Prévenu aussitôt, M. le procureur général GAULOT est arrivé dans la nuit ; ce magistrat s'est rendu ce matin sur le champ du désastre avec M. le procureur impérial de Saint-Etienne et M. ALLUT.
Le choc a été si violent que la machine a été détachée, et, sous la forte impulsion qu'elle avait reçue, a suivi la voie jusqu'à Saint-Galmier, où on a pu l'arrêter. Le train de Paris n'a reçu aucune atteinte, et les employés de la machine eux-mêmes n'ont eu aucun mal.
La justice poursuit minutieusement son enquête.
Françoise FERRAND, cafetière, née à Meximieux (Ain) le 23 octobre 1821, domiciliée à Saint-Etienne (Loire), fille d'André et de Françoise MEUNIER, épouse de Joseph RODET, est décédée le 24 août, sur le chemin de fer près la gare à La Fouillouse (Loire).
André FERRAND, né à Fitilieu (Isère) le 24 août 1791, voiturier domicilié à Meximieux, fils de Jacques, tisserand, décédé à Fitilieu, le 21 décembre 1813, et de Marguerite BALY, s'est marié à Meximieux, le 27 janvier 1821, avec Josephe Françoise MEUNIER, née à Meximieux, le 20 germinal de l'an 6, fille de Jean, cultivateur, et de Françoise COCHET, décédés à Meximieux.
Mathieu HEURTIER, verrier, âgé de 50 ans, né à Saint-Etienne, domicilié à Saint-Just-sur-Loire (Loire), fils de Jean Baptiste Charles Joseph, et de Claudine Joséphine DUTREUIL DERHINS, époux de Catherine dite Anaïs MICHEL, est décédé le 24 août, sur le chemin de fer près la gare à La Fouillouse.
Jean Baptiste Charles Joseph HEURTIER, né à Saint-Etienne, le 25 mai 1789, étudiant en droit, demeurant rue de Roanne à Saint-Etienne, fils de Mathieu, juge de paix du canton du Chambon, et de Marguerite PRENAT, mariés au Chambon, le 23 juillet 1782, s'est marié le 8 février 1812, à Saint-Etienne, avec Claudine Joséphine DUTREUIL DERHINS, fille de Nicolas Jacques François, et de Catherine Julie PELATAN.

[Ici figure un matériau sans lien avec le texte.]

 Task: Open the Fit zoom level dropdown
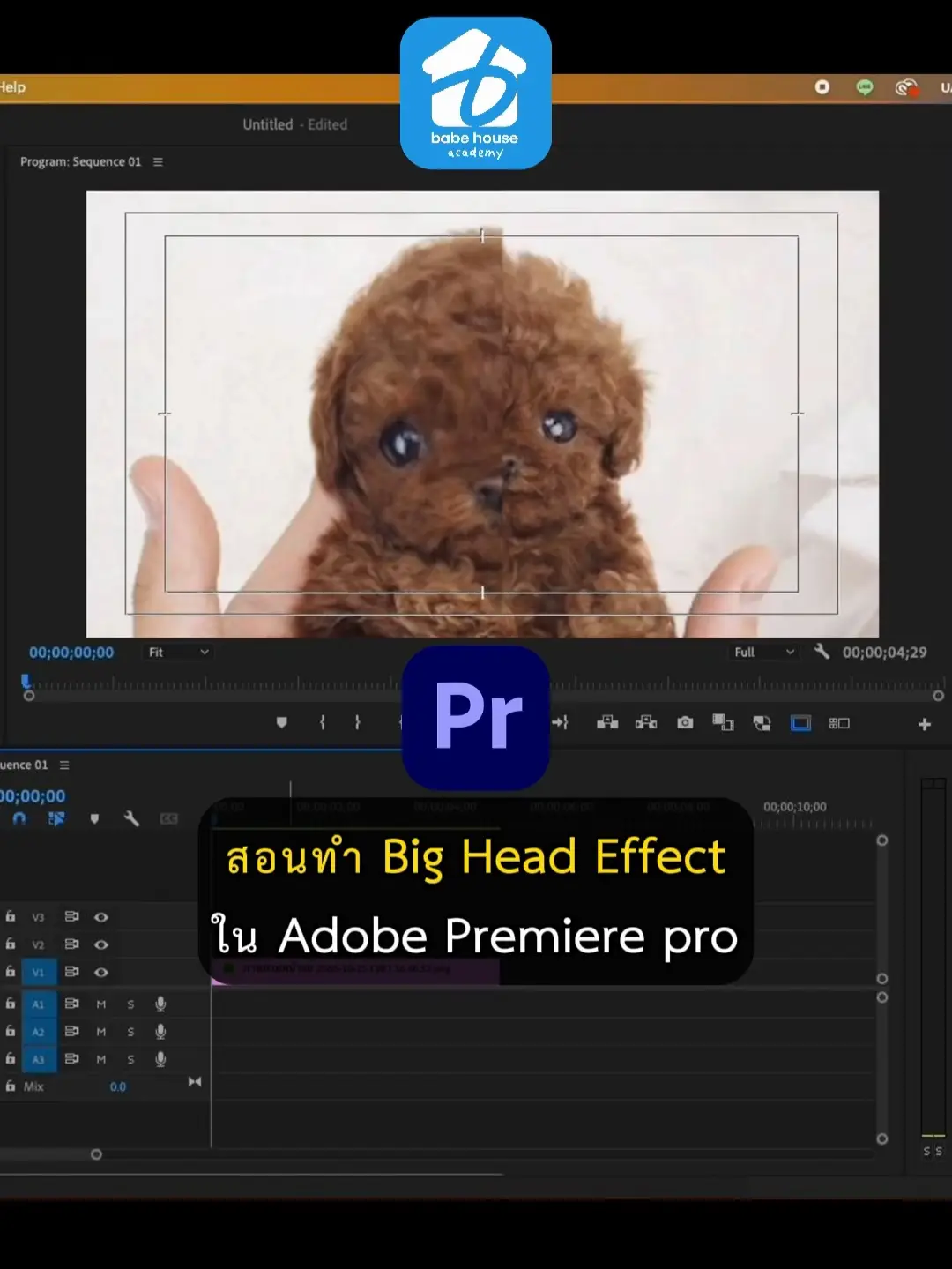coord(176,652)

Jacques MONTAGNON, journalier, âgé de 52 ans, domicilié à Andrézieux (Loire), fils d'Antoine, époux de Catherine MASSET, dont le lieu de naissance et le nom de sa mère sont inconnus, est décédé le 24 août, sur le chemin de fer près la gare à La Fouillouse.
Jacques MONTAGNON, né le 26 avril 1807, à Saint-Julien-Vocance (Ardèche), cultivateur demeurant à Andrézieux, veuf de Marie JEZAN, décédée le 22 juin 1839, à Andrézieux, fils d'Antoine, cultivateur, et d'Antoinette REBÔT, décédée à Saint-Julien-Vocance vers 1810, s'est marié le 20 juin 1840, à Andrézieux, avec Catherine MASSET domiciliée et née à Andrézieux le 29 août 1815, fille de défunt Claude, voiturier, et de Catherine BIGOT, veuve de Guillaume DUMAS, décédé à Andrézieux, le 25 février 1838.

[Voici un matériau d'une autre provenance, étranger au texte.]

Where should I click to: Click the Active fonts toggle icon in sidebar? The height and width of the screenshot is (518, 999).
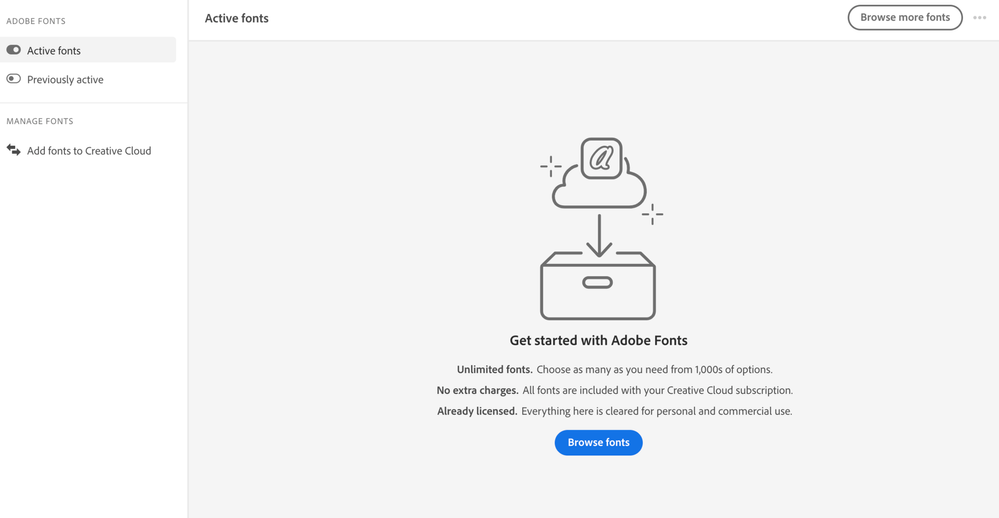coord(14,50)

Antoine SABLIÈRE, négociant, âgé de 36 ans, né à Rive-de-Gier (Loire), domicilié à Saint-Etienne, fils de Jacques et d'Elisabeth PAGÈS, époux de Bénedicte HALDER, est décédé le 24 août, sur le chemin de fer près la gare à La Fouillouse.

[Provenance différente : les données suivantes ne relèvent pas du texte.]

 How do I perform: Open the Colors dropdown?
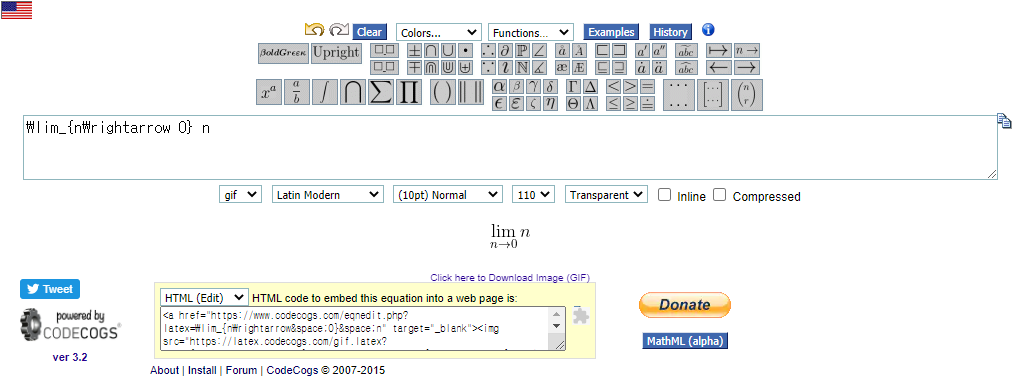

Jacques SABLIÈRE, ouvrier verrier, domicilié et né à Rive-de-Gier, le 3 novembre 1801, fils de Benoit, cultivateur, décédé à Rive-de-Gier, le 16 vendémiaire de l'an 14, et de Jeanne CLAPISSON, demeurant à Rive-de-Gier, s'est marié à Rive-de-Gier, le 1er septembre 1823, avec Elisabeth PAGÈS, domiciliée et née à Rive-de-Gier, le 20 thermidor de l'an 8, fille de Philippe, propriétaire à Rive-de-Gier, et de Benoite MANTEL, décédée à Rive-de-Gier, le 29 avril 1816.
Il se peut qu'il y ait inversion des professions de Mathieu HEURTIER et Antoine SABLIÈRE.